Наш с тобой секрет (СИ) - Лизергин Богдана. Страница 18

— Смотри, я тут текст новый написал. Прозаический, — через стол Виталий протянул Николаю Владимировичу сложенный листок, — Раз уж ты учитель литературы, хочу знать твоё мнение.

Он быстро пробежал текст глазами.

— Ей-богу, Виталий, ты лучший прозаик ever. Могу я называть тебя Виталий Бианки?

— Попробуй, — хмуро ответил Виталий, заподозрив, видимо, что тот над ним издевается.

— А Снежанной Павловной?

— Это имя тебе больше подходит, красотка.

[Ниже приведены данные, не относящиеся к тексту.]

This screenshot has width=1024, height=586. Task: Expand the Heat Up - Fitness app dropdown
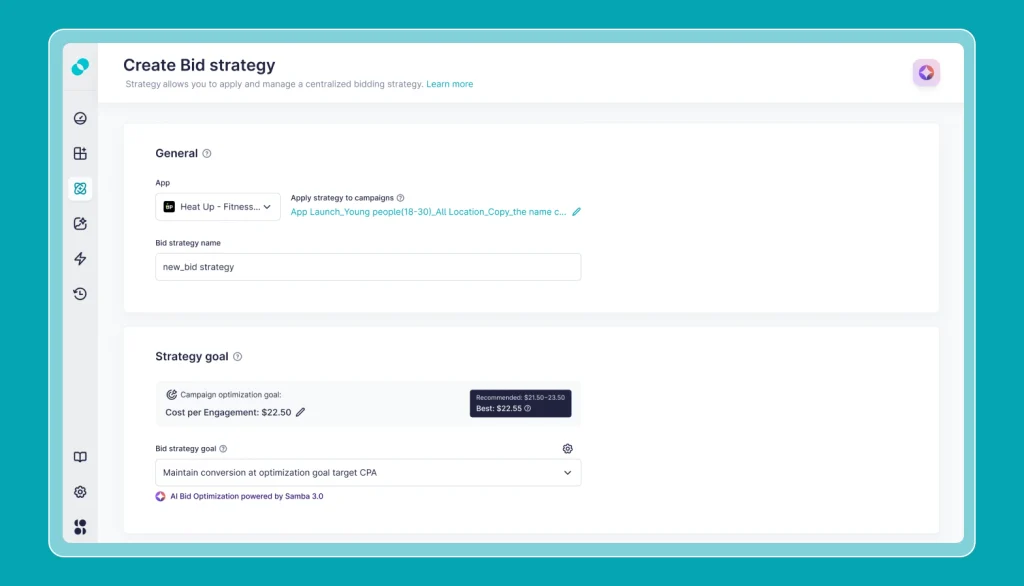(x=217, y=206)
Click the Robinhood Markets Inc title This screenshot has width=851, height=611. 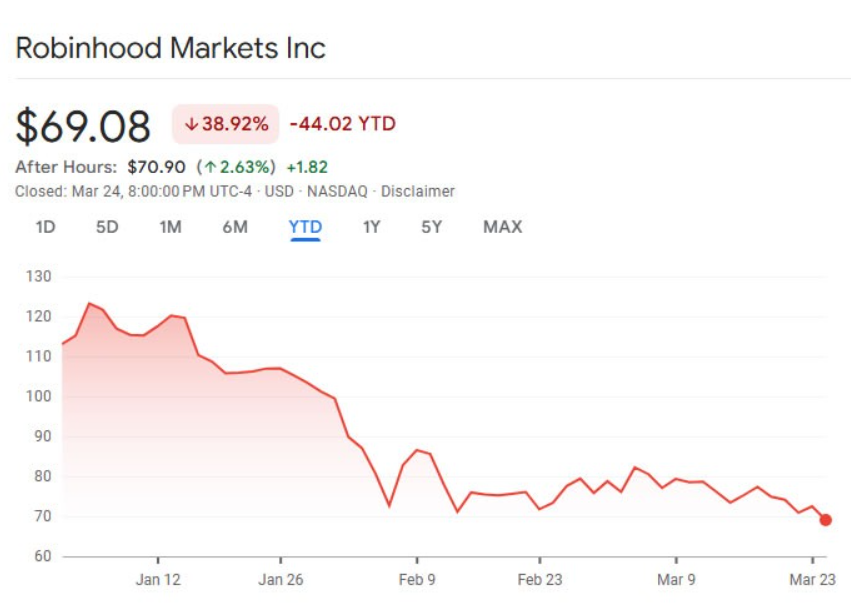click(170, 48)
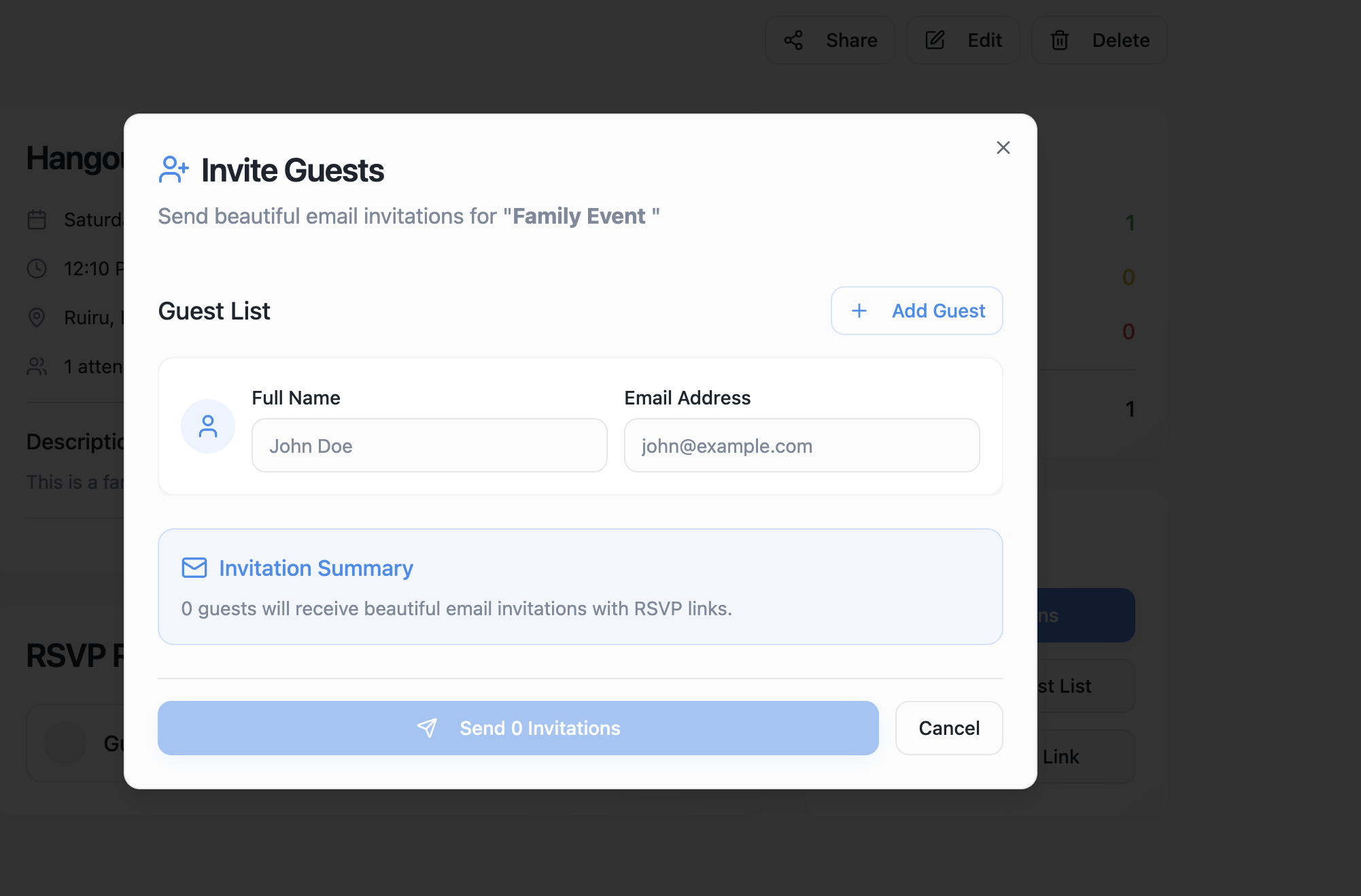This screenshot has width=1361, height=896.
Task: Click the Invitation Summary envelope icon
Action: (194, 568)
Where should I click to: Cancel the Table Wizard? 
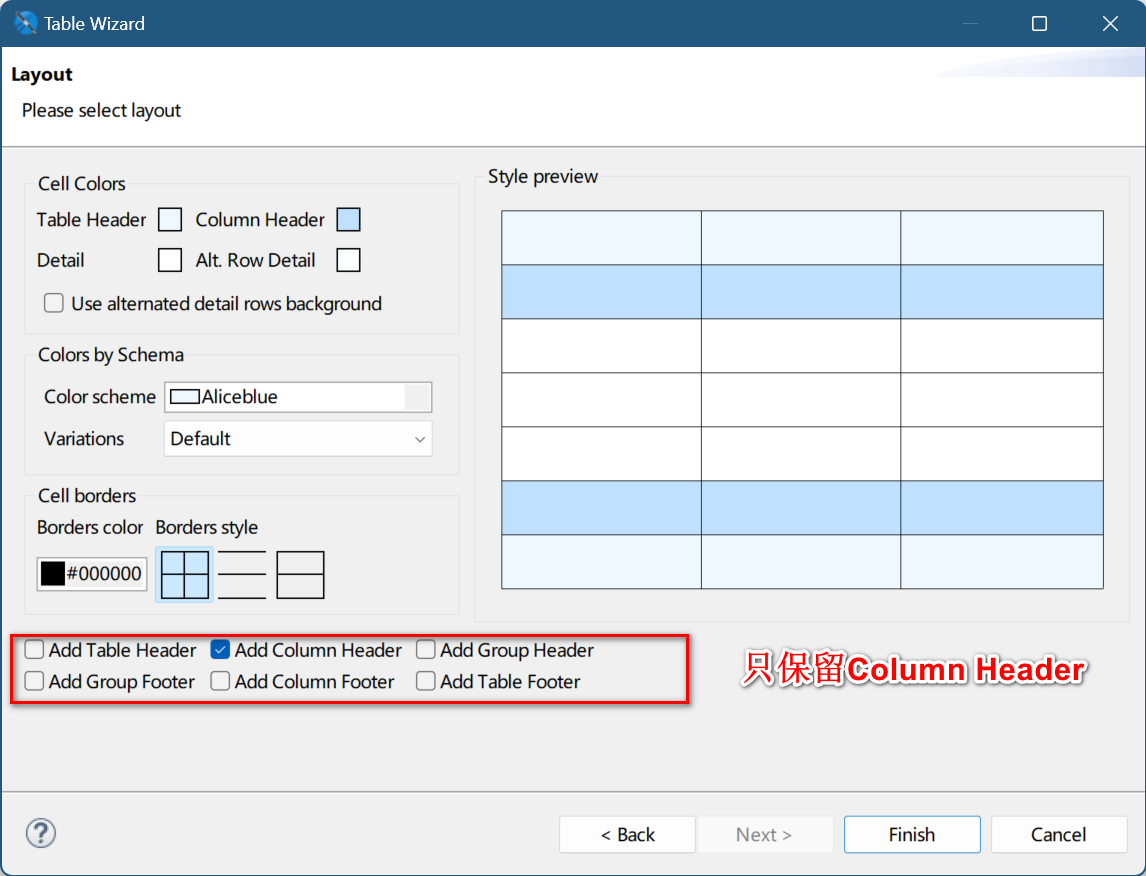pyautogui.click(x=1058, y=834)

— Один-один. Но текст твой феерическая хрень.

Было забавно наблюдать за их пикировками. Николай Владимирович сходил на кухню и принёс большое блюдо с нарезанными красными апельсинами.

— Только не смейте ими закусывать.

— В смысле, не смейте? А чем закусывать предлагаешь? — возмутился Олег, — Водку чистоганом тяжело пить, знаешь ли.

— Настоящий джигит не закусывает.

Я взяла апельсин. Его яркий запах навевал образы тропических островов и южного солнца. Николай Владимирович вдруг встал с пола и сел на подлокотник дивана рядом со мной. Тонкие пальцы умостились на коленях, я снова заметила его безобразный шрам. Учитель был ко мне так близко, что я могла вдохнуть его запах. От него пахло апельсинами.

— Лали, вы читали Уильяма Блейка? — спросил он.

— Нет, но я смотрела фильм Джармуша “Мертвец”.

— Вы ассоциируетесь у меня с одним его стихотворением, — задумчиво сказал он, — Но раз вы не читали, нет смысла его цитировать.

— А у вас есть его стихи? — смело спросила я.

— Я поищу.

Мы помолчали. Краем глаза я видела, что Тамара вовсю общается с Сашей. Кажется, она ему нравилась.

— Что вы хотели сказать цитатой Пауля Целана, листок с которой вложили в конверт с моими фотографиями? — выпалила я, не задумываясь.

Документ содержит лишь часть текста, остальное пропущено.